There was no urgent need for the SQ to attack a Mohawk barricade on July 11, 1990, says coroner Guy Gilbert.
In a 500-page report, Gilbert called the raid that led to the Oka Crisis unjustified and blasted both levels of government for failing to resolve the land dispute at Kanehsatake before it turned ugly.
Gilbert conducted 18 months of hearings into the death of SQ Cpl. Marcel Lemay in the shootout. Sam Elkas, minister of Public Security during the standoff, testified that the SQ attacked the Mohawk Men’s Society barricade without his authorization or knowledge.
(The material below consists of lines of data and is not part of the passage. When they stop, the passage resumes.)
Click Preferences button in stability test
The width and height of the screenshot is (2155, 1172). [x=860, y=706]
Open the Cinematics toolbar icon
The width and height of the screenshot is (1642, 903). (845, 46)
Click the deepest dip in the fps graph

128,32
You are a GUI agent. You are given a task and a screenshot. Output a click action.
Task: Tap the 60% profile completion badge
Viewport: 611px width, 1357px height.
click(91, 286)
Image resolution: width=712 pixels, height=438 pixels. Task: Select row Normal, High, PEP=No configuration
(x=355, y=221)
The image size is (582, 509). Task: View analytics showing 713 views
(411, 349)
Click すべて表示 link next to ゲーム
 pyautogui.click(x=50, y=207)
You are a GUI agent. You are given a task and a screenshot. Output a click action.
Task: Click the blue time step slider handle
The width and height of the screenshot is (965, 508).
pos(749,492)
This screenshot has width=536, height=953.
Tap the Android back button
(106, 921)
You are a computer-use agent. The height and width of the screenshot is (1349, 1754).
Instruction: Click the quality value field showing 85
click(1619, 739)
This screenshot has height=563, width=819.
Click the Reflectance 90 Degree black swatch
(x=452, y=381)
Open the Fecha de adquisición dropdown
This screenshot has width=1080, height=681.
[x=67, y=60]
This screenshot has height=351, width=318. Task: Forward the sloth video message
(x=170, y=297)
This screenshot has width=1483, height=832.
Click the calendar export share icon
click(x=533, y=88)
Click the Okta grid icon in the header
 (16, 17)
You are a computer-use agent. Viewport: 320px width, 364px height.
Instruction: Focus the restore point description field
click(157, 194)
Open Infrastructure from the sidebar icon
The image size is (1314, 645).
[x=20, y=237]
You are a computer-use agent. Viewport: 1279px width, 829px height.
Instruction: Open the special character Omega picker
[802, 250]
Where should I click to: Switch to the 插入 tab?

“When social order and public security are threatened, the problem should be taken in hand by the government and not left to a police decision,” wrote Gilbert. “The Sûreté took it upon themselves to resolve the social conflict at Oka, a confrontation between Natives and a municipality, and a complex judicial situation, part of a 250-year-old issue.” Gilbert also said Tom Siddon, then federal minister of Indian Affairs, let the Oka situation deteriorate by refusing to listen to members of the traditionalist Longhouse government at Kanehsatake, who went to see him in Ottawa. Siddon argued that the Band Council was the only authorized voice of the Mohawks.
The Nation was not able to obtain a copy of Gilbert’s report at press time, but it is already apparent it contains several errors. Gilbert names Eastern Door editor Kenneth Deer as one of the leaders of the group that fired on the SQ from the Mohawk barricades, something Deer disputes. He says he was home that day in Kahnawake and had nothing to do with plans for the barricades. He was not even called to testify at Gilbert’s hearings.
After the botched police assault, Deer was asked to act as a negotiator for the Mohawk side.
“There is no doubt that the Sûreté du Québec is responsible for what happened,” Deer told The Montreal Gazette. “They called the raid—they took the initiative—maybe too much initiative, which is why the coroner is holding the government responsible.”